So, in 2002, Hilton set up the Hilton University, a massive online resource for employees, with 550 e-learning courses, online mentoring and virtual classrooms, which all workers can access from desks or laptops and from learning centres in the hotels.

It has been a huge success. Maarten Staps, who as international learning and development manager heads the programme, says that 25,000 Hilton staff have taken 185,000 courses through the scheme. A learner - there are 10,000 of them at the moment - finishes a course on average every seven minutes.

Staps won't say how much the scheme has cost, but it will not have been cheap to set up. But it is, he reckons, money well spent. "A learning culture is important; it gives us a competitive edge," he says. "It means we can attract and retain the best people and develop future leaders."

It is not just a recruitment pull. Most training is of immediate practical use to the firm, and 70 per cent of those polled by Hilton said that what they learnt one day, they went on to use the next. For some jobs, it is simply an essential tool.

Lucy Hearson is a Hilton University regular. As an analyst in user acceptance testing, it's her job to test new IT systems brought in by the company. "We try to break the systems before the users can," she says. She uses the courses to get the lowdown on the technology they are testing.

While she laughs at the idea that the learning is her main reason for staying with Hilton, she admits it is more than just a tool. "There's a great feeling of achievement when you finish, and it gives an insight into what's going on out in the hotels" - all at the touch of a keyboard.

Training new staff is easier, too. "We can sit them down at a computer and know they'll cover everything," Hearson says.

Helping staff to learn is big business for business - and getting bigger, says Marion Seguret, senior policy adviser at the Confederation of British Industry. "Training is on the rise.
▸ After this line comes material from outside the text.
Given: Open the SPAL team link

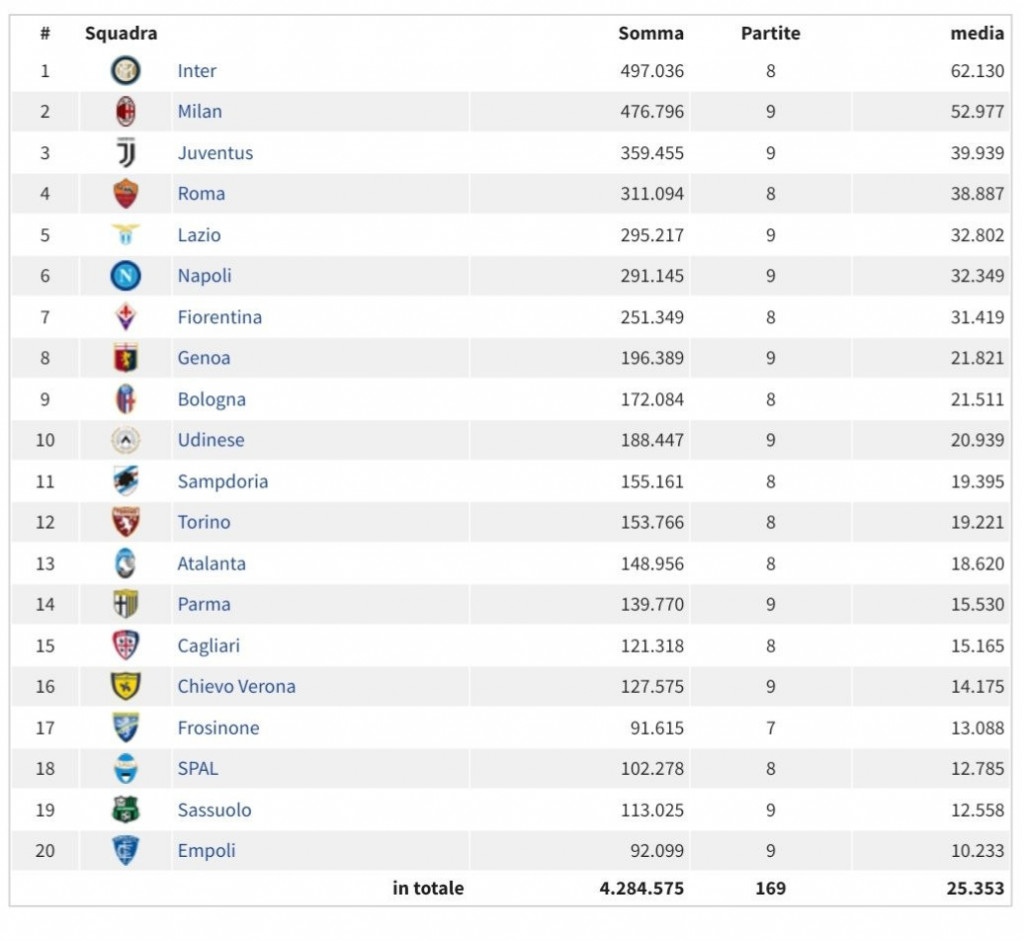Looking at the screenshot, I should click(x=198, y=769).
It's at the top of our agenda."

On-the-job training is as old as work itself, but in recent years bosses have found ever more ingenious, occasionally bizarre, ways to keep us curious. The bus company Arriva hires professional actors for work-based roleplay workshops.

Expensive as this all is, if major groups from Tesco to Shell are shelling out, they must be making a return on their investment, Seguret says. "Most important to employers is the bottom line," she says. "Technology moves so fast. Businesses have to do this just to stay in the game."

And the more bosses splash out on training, the better for us all. "It's a great way to re-engage with learning," Seguret says.